Budgeting and Cashflow

“I spent a lot of money on booze, birds and fast cars. The rest I just squandered”.  George Best.

At the heart of any financial plan is cash flow. What money you earn and how this is best used is the most important area of any planning process. Good cash flow management involves knowing where your money is being spent, where economies can be made and employing the surplus to best advantage.

We use tools and techniques to ensure debt is repaid as quickly and efficiently as possible, whilst allowing you to invest and plan for your future passive income.

Pots of Money

We suggest you start to think of your financial resources exactly like this: pots of money.  You should budget according to when you get paid: weekly, fortnightly or monthly.  You may also be fortunate enough to receive bonuses.

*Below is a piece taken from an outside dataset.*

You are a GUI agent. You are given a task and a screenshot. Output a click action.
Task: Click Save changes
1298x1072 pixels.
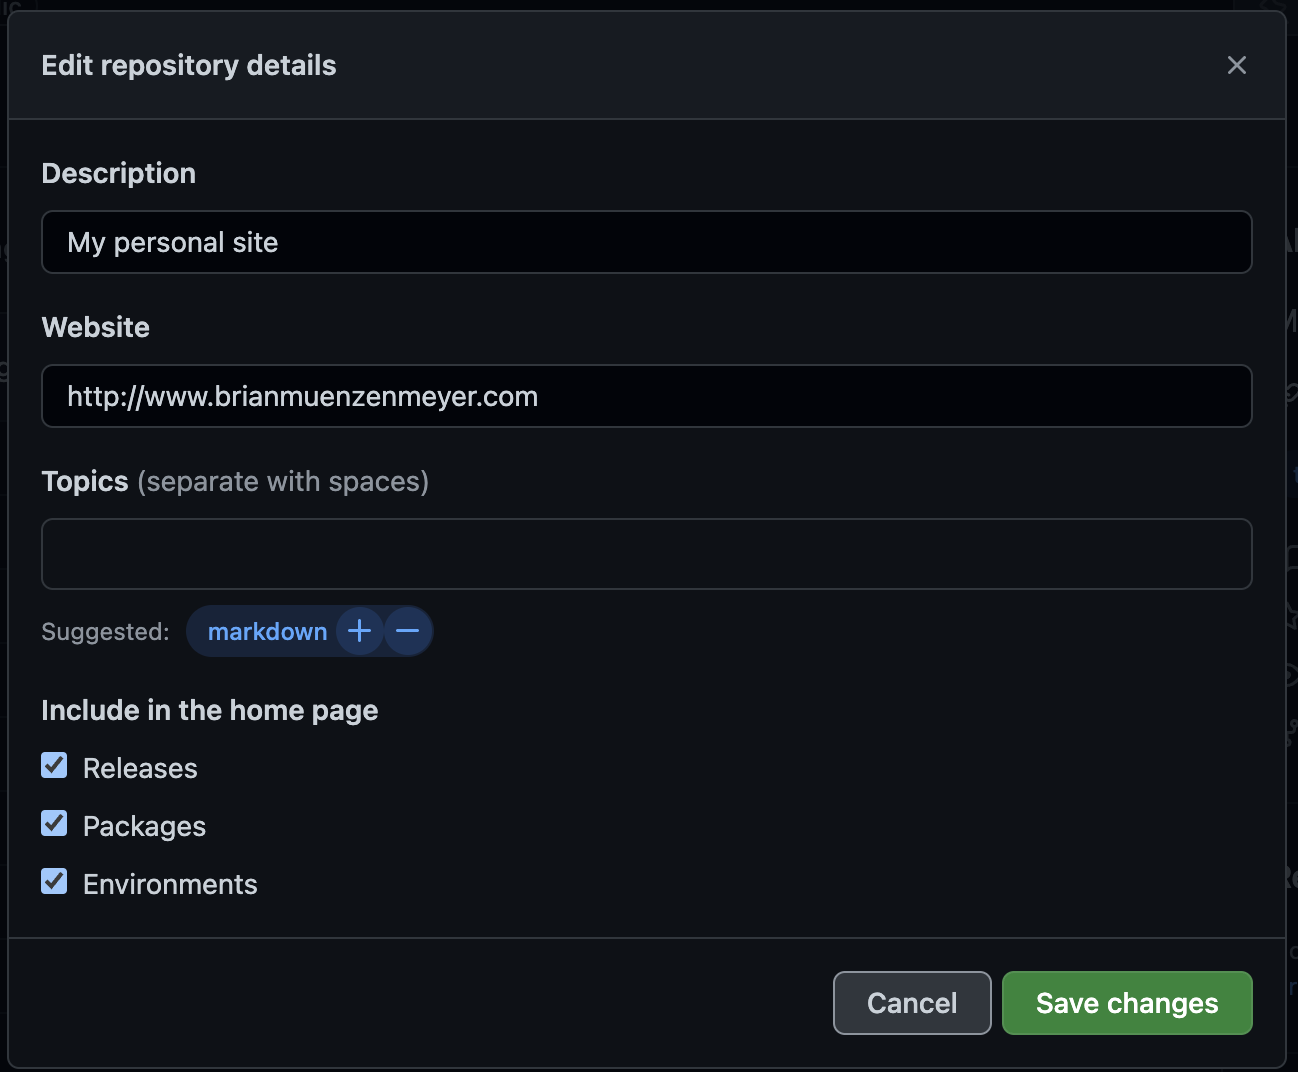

The following diagram depicts these pots.  Your income should go to the first pot.  All your set expenses like mortgage, rates, power, telephone and fixed costs should come out of this account automatically.

Pot two will be your investments and savings (these will be split separately) and the last pot is what’s left for you to spend on whatever takes your fancy.  Some clients like to have multiple ‘pots’ for different expense and savings needs.

Fixed Expenses
Investment & Savings
Spending Money

It is important to review your income and spending regularly as the aim is to build up a surplus for future financial commitments such as paying extra to your mortgage and saving for children’s education costs, special holidays.  Also, investing regularly to build up your wealth for when you will need to use it in retirement is important.

How can we assist?

As part of an comprehensive financial plan, we help explain what you need to do to work through your budgeting.  We talk through what your expenses will look like in retirement, advise on investments and discuss the income you’ll need in the future in order to pay for your expenses and the lifestyle you want throughout your retirement years.


Handy Tip

Keep a notebook on you for a month and write down everything you spend.  At the end of the month categorise your expenses and you may be surprised to see where your money goes.  This will help you cut back in certain areas if you need to juggle your money to ensure you can achieve what you want.  Many smart phone apps now have expense and budget trackers to help with this too.

If you have a credit card, place it in a plastic container filled with water and freeze the card in the middle, leaving it in the freezer. When you are tempted to purchase an item on credit you will have to go home to unfreeze the card first.  This helps you weed out the spontaneous, often unnecessary purchases.